Processo “re del Portogallo”, dom Rosario: «Non sapevo nulla»
Rosario Poidimani, sedicente erede della famiglia che regnò nel paese iberico, parla nel processo per la truffa ai danni dei soci dell'associazione da lui creata: «Non sapevo degli affari che si svolgevano a Gallarate»
Il processo al sedicente principe di Braganza e ad alcuni soci della real casa, che sostiene di essere l’unico erede della real casa del Portogallo dopo l’abdicazione della figlia dell’ultimo re Maria Pia, continua nell’aula Falcone e Borsellino del tribunale di Busto Arsizio. Davanti al collegio giudicante presieduto da Toni Adet Novik si è proceduto questa mattina all’esame di Rosario Poidimani, protagonista di questo procedimento nel quale è imputato per truffa aggravata: «Finalmente ho la possibilità di sfogarmi – dice Poidimani durante l’esame da parte del Pm Mirko Monti, subito rimbrottato dal presidente Novik – non sapevo niente del caos che si stava creando al consolato di Gallarate. Ci sono centinaia di intercettazioni e di registrazioni che provano la mia estraneità a questi fatti. Io ho fatto solo da paciere tra altri tre indagati in questa complessa vicenda giudiziaria. Mi occupavo solo delle adesioni in quanto i nuovi soci dovevano essere presentati a me».

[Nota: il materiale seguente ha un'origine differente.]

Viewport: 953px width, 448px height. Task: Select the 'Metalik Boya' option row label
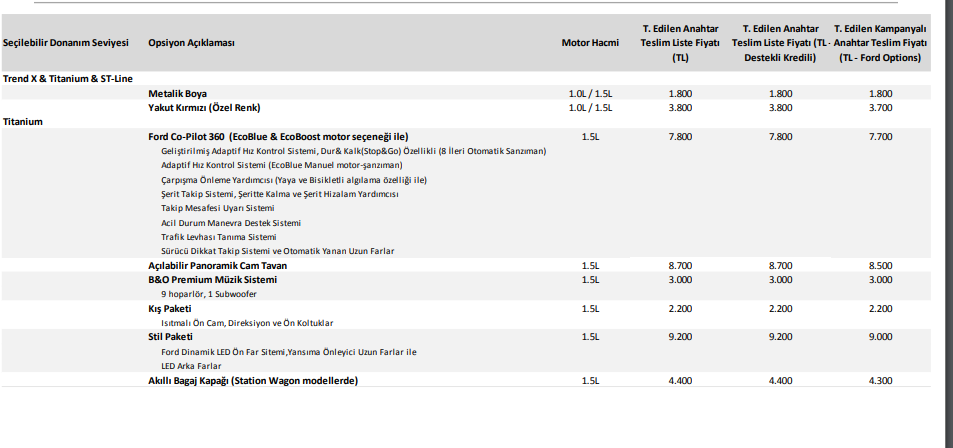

Secondo il sedicente principe di Braganza, infatti, di quello che accadeva a Gallarate era completamente all’oscuro. Poidimani ha ripercorso tutta la vicenda della nascita del consolato gallaratese: «Gervasi mi fu presentato da Ripamonti nel 2004, per entrare nell’associazione delle istituzioni della real casa – ha precisato Poidimani – bisognava essere presentati da altri soci e si pagava una quota di 5000 euro». Il principale imputato della vicenda ha spiegato come si arrivò ad aprire una sede del consolato nella città dei due galli a partire dalla proposta che il gli fece: «Si presentarono come persone giovani ed eleganti, messe bene economicamente – sostiene Poidimani – F. M. mi propose di aprire questa rappresentanza nel più bel palazzo di Gallarate». Il racconto di dom Rosario ripercorre anche la storia dei versamenti volontari da parte degli associati: «Per associarsi bisognava versare 5 mila euro e poi si poteva versare un ulteriore contributo volontario, fu il F.M. a decidere la somma di 180 mila euro».
A seguire ricostruisce anche la vicenda della garanzia bancaria e delle spese che avrebbe sostenuto una volta che l’affare era sfumato dopo che la Banca di Roma si era tirata indietro: «A causa di quel passo indietro inspiegabile da parte della filiale bustocca della Banca di Roma mi trovai a sostenere spese per 180 mila euro». Una parte di quei soldi venne pagata da Fabrizio Bellora, commercialista di Oleggio che si era presentato come ex-presidente della Provincia di Novara e che era entrato a far parte della real casa di Portogallo tramite Gervasi. Anche Bellora, infatti, è stato sentito nell’udienza di oggi, mercoledì: «Ero entrato a far parte della real casa dopo essere stato contattato come commercialista per operazioni finanziarie con banche straniere – racconta ai giudici – insieme ad altri tre fondammo una società (la Minuetto, ndr) per poter utilizzare questa garanzia bancaria a disposizione della real casa ma quando l’affare sfumò mi trovai a pagare decine di migliaia di euro a Rosario Poidimani, i costi che lui diceva di aver sostenuto per tenere in stand by la garanzia. Poi decisi di denunciare il tutto alla Guardia di Finanza di Gallarate perchè in realtà questi soldi non avrei dovuto metterli». Le vicende della real casa di Portogallo, di Rosario Poidimani e degli altri imputati in questa storia continuerà nelle prossime udienze.